I considered the $k$th component of $\text{curl $f\mathbf{F}$}$. $f$ is a scalar field and $\mathbf{F}$ a vector field.
$\color{green}{[}\nabla \times (fF)\color{green}{]} _{\LARGE{\color{green}{k}}} = \epsilon_{ij\LARGE{\color{green}{k}}}\partial_i(f\mathbf{F})_j $
$= \epsilon_{ij\LARGE{\color{green}{k}}}\partial_i(fF_j) \qquad \qquad \qquad \qquad (\text{since $\mathbf{(F)}_j :=$ the $j$th component of $\mathbf{F} = F_j$})$
$= \epsilon_{ij\LARGE{\color{green}{k}}}(F_j\partial_if + f\partial_iF_j) \qquad \qquad (\text{since $f$ scalar})$
$= \underbrace{\epsilon_{ij\LARGE{\color{green}{k}}}F_j\partial_if}_{\Large{\bigstar}} + f\underbrace{{\epsilon_{ij\LARGE{\color{green}{k}}}\partial_iF_j}}_{\LARGE{\color{green}{[}\nabla \times \mathbf{F}\color{green}{]}_{\LARGE{\color{green}{k}}}}} $
Hereafter, I refer only to the term with the star underneath.

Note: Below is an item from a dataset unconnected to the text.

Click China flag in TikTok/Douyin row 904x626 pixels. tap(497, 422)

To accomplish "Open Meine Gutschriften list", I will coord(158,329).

Since [$\color{#007FFF}{F_j}$ corresponding to $\color{#007FFF}{\mathbf{F}}$] appears before [$\color{#FF00FF}{\partial_if}$ corresponding to $\color{#FF00FF}{\nabla f}$], thus ${\epsilon_{ij\LARGE{\color{green}{k}}}\color{#007FFF}{F_j}\color{#FF00FF}{\partial_if}} = {\color{green}{[}\color{#007FFF}{\mathbf{F}} \times \color{#FF00FF}{\nabla f}\color{green}{]} _{\LARGE{\color{green}{k}}}}$.
But the answer states $\color{green}{[}\nabla f \times \mathbf{F}\color{green}{]} _{\LARGE{\color{green}{k}}}$. What went wrong?

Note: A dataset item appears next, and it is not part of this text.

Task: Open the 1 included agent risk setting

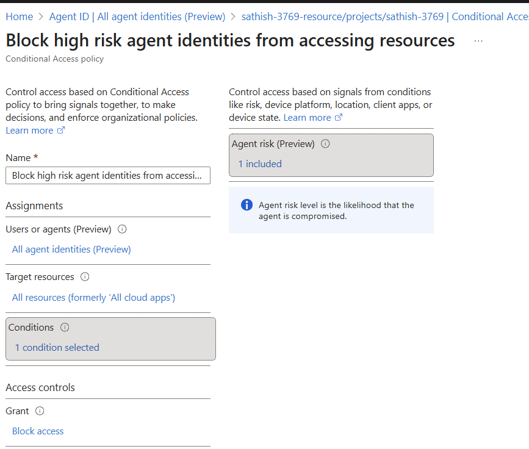Action: click(260, 163)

$\large{\text{Supplement to Andrew D's response :}}$
Here's my understanding of your answer : In ${\epsilon_{ij\LARGE{\color{green}{k}}}F_j\partial_if}, \; {(i, j, \LARGE{\color{green}{k}})}$ (in the subscript of the Levi-Civita symbol) denotes the order of the components. So the $i$th component must appear first, and the $j$th component second.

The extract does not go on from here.